An elastic collision is one in which two objects collide and bounce apart with no loss of kinetic energy. Along with momentum, kinetic energy is perfectly conserved throughout the event. Elastic collisions represent an idealised case that real-world interactions approximate — notably in billiards, atomic scattering, and gas molecule interactions — and studying them illuminates two of the most powerful conservation laws in all of physics.


The Physics Explained

Every collision conserves momentum. Momentum is a vector quantity — mass times velocity — and the total momentum of an isolated system never changes, regardless of whether the collision is elastic or not. This follows directly from Newton's third law: the force that ball 1 exerts on ball 2 is equal and opposite to the force ball 2 exerts on ball 1, so their momentum changes cancel out.

Elastic collisions go further: they also conserve kinetic energy. This means that whatever kinetic energy the system had before the collision, it still has exactly that amount after, just redistributed between the two objects. No energy is converted to heat, sound, or deformation. In reality, true elasticity is rare — snooker balls are close, and atomic collisions are essentially perfect — but the elastic model is a useful and clean baseline.

Solving the elastic collision equations for the final velocities reveals some striking special cases. If two identical balls collide (equal masses), the moving ball stops dead and the stationary ball moves off at exactly the original speed — you see this in Newton's cradle. If a heavy ball hits a light stationary ball, both end up moving in the same direction; if a light ball hits a heavy one, the light ball bounces back.
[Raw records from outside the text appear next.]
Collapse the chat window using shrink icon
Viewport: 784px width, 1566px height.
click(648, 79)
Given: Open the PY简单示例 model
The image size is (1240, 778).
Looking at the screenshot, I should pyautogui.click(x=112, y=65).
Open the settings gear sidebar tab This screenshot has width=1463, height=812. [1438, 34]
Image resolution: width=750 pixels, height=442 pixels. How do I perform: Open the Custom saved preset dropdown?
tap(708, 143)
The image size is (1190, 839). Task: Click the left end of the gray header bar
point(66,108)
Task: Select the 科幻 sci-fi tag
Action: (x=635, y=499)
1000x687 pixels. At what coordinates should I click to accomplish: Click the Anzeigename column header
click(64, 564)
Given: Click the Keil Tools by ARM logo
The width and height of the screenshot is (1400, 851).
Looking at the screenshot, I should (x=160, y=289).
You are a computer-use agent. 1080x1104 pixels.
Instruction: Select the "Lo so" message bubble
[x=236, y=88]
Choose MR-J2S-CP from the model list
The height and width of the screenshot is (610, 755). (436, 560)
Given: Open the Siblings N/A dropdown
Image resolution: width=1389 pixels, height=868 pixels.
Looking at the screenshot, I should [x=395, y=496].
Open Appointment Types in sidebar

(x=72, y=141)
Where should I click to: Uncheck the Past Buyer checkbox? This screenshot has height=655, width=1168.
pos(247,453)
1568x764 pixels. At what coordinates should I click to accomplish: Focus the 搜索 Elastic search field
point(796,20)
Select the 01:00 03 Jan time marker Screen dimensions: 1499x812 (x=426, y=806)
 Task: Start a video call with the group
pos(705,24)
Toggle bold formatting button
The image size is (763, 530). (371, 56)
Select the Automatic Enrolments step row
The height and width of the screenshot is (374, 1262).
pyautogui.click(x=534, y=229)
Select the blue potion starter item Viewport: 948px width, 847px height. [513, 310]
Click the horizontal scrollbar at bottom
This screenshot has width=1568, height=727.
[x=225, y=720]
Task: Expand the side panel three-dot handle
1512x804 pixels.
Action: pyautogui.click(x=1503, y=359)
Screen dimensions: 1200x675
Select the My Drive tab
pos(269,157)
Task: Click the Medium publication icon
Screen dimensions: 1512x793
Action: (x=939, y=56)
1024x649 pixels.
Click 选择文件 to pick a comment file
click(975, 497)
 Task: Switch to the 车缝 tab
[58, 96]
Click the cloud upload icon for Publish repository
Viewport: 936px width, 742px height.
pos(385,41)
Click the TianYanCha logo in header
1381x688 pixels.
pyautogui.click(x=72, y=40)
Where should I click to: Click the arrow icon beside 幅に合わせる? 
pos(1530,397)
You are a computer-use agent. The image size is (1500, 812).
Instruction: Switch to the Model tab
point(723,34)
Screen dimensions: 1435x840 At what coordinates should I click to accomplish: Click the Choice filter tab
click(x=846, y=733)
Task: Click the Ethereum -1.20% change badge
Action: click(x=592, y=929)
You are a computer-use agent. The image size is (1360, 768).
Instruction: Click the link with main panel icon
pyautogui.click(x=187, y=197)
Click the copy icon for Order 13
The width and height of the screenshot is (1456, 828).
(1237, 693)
The mass ratio is everything.


Key Equations

Conservation of momentum: m₁·v₁ + m₂·v₂ = m₁·v₁' + m₂·v₂'
Conservation of kinetic energy: ½m₁v₁² + ½m₂v₂² = ½m₁v₁'² + ½m₂v₂'²
v₁' = ((m₁−m₂)·v₁ + 2·m₂·v₂) / (m₁+m₂) (final velocity of ball 1)
v₂' = ((m₂−m₁)·v₂ + 2·m₁·v₁) / (m₁+m₂) (final velocity of ball 2)

Key Variables

Symbol Name Unit Meaning
m₁Mass of ball 1kgMass of the first object
m₂Mass of ball 2kgMass of the second object
v₁Initial velocity of ball 1m/sSpeed and direction of ball 1 before collision
v₂Initial velocity of ball 2m/sSpeed and direction of ball 2 before collision
v₁'Final velocity of ball 1m/sSpeed and direction of ball 1 after collision
v₂'Final velocity of ball 2m/sSpeed and direction of ball 2 after collision
pMomentumkg·m/sMass times velocity; conserved in all collisions
KEKinetic energyJ½mv²; conserved only in elastic collisions

Real-World Examples


How the Simulation Works

Three sliders let you set the mass of ball 1, the mass of ball 2, and the initial speed of ball 1. Ball 2 starts at rest. Pressing Launch fires ball 1 toward ball 2 on a frictionless track. The collision is handled using the exact elastic collision formulas above — no approximations. After the collision, both balls continue at their computed velocities and bounce off the walls, colliding again whenever they meet. Readouts show the momentum and kinetic energy before and after each collision; you will see they remain constant throughout, confirming conservation.